Poem of the Frost and Snow by Lewis Morris

Ere I freeze, to sing bravely
By Mary, is best for me;
I will make a new canto
To the terrible mist and snow,
Steel ground, grass short and withered,
The black month, the shiver-stirred.
I’m not hale here, nor wisely
Sing nor well, alas for me!
Better the awkward Muse might
Run in May or June’s sunlight,
When a sweet bird in the thick
Of leaves charms with its music,
And under a birch like heaven
A fool enjoys hugging Gwen,
And his voice in a greenhall
Is found, and a poem’s soul.
But not like this, I dare swear,
Does winter stay forever.
How old it looks, white snowdrift
Hiding every slope and rift,
Everywhere cold, white each tree,
And no stream in the valley.
Water locked, no genial day,
Black frost along the footway;
Birds of the world, sad deadlock –
God’s put their food under lock:
The key let Him take home then
Rightly to be kept in heaven!

by Lewis Morris
(1701-1765)

Additional information: Lewis Morris (2 March 1701 – 11 April 1765) was a Welsh hydrographer, antiquary, poet and lexicographer, the eldest of the Morris brothers of Anglesey. Lewis was the eldest son of Morris ap Rhisiart Morris, a farmer, of Llanfihangel-Tre’r-Beirdd in Anglesey. His bardic name was Llewelyn Ddu o Fôn (“Black Llewelyn [Lewis] of Anglesey”). The correspondence between him and his younger brothers is a valuable historical source.

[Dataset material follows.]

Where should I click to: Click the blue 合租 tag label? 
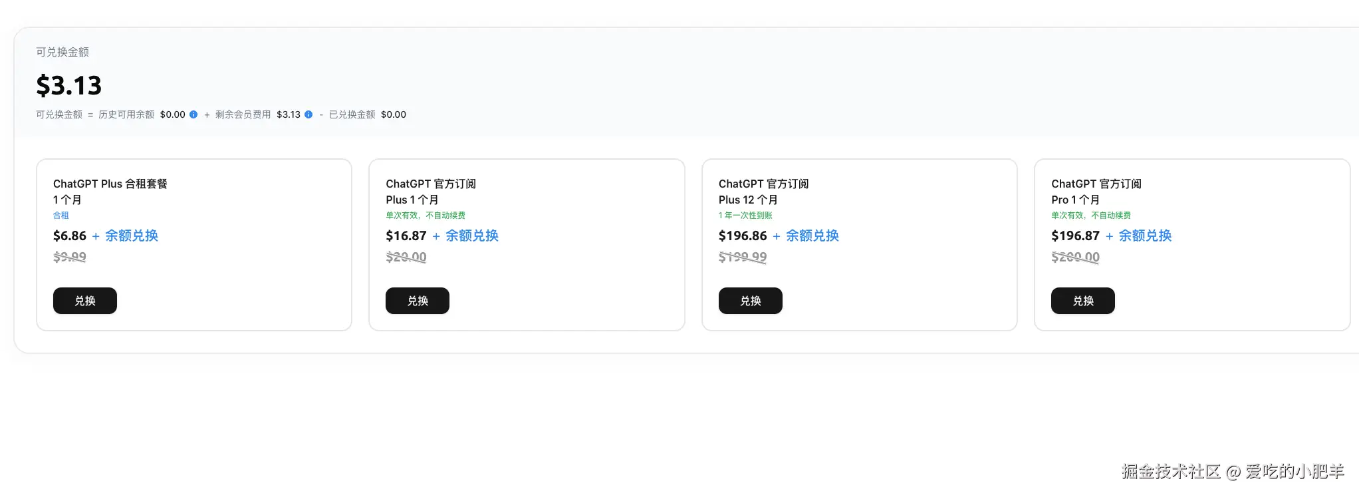pos(61,216)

In 1751, he founded the Honourable Society of Cymmrodorion along with his brother Richard.

More details about him can be found on the Dictionary of Welsh Biography website.

It is important not to confuse him with Sir Lewis Morris (1833 – 1907) who was a later poet of the Anglo-Welsh school as well as being an academic and politician.

Heron at Port Talbot by Gillian Clarke

Snow falls on the cooling towers
delicately settling on cranes.
Machinery’s old bones whiten; death
settles with its rusts, its erosions.

Warning of winds off the sea
the motorway dips to the dock’s edge.
My hands tighten on the wheel against
the white steel of the wind.

Then we almost touch, both braking flight,
bank on the air and feel that shocking
intimacy of near-collision,
animal tracks that cross in snow.

I see his living eye, his change of mind,
feel pressure as we bank, the force
of his beauty. We might have died
in some terrible conjunction.

The steel town’s sulphurs billow
like dirty washing. The sky stains
with steely inks and fires, chemical
rustings, salt-grains, sand under snow.

And the bird comes, a surveyor
calculating space between old workings
and the mountain hinterland, archangel
come to re-open the heron-roads,

meets me at an inter-section
where wind comes flashing off water
interrupting the warp of the snow
and the broken rhythms of blood.

by Gillian Clarke
from Letter from a Far Country (Gwasg Gomer, 1982)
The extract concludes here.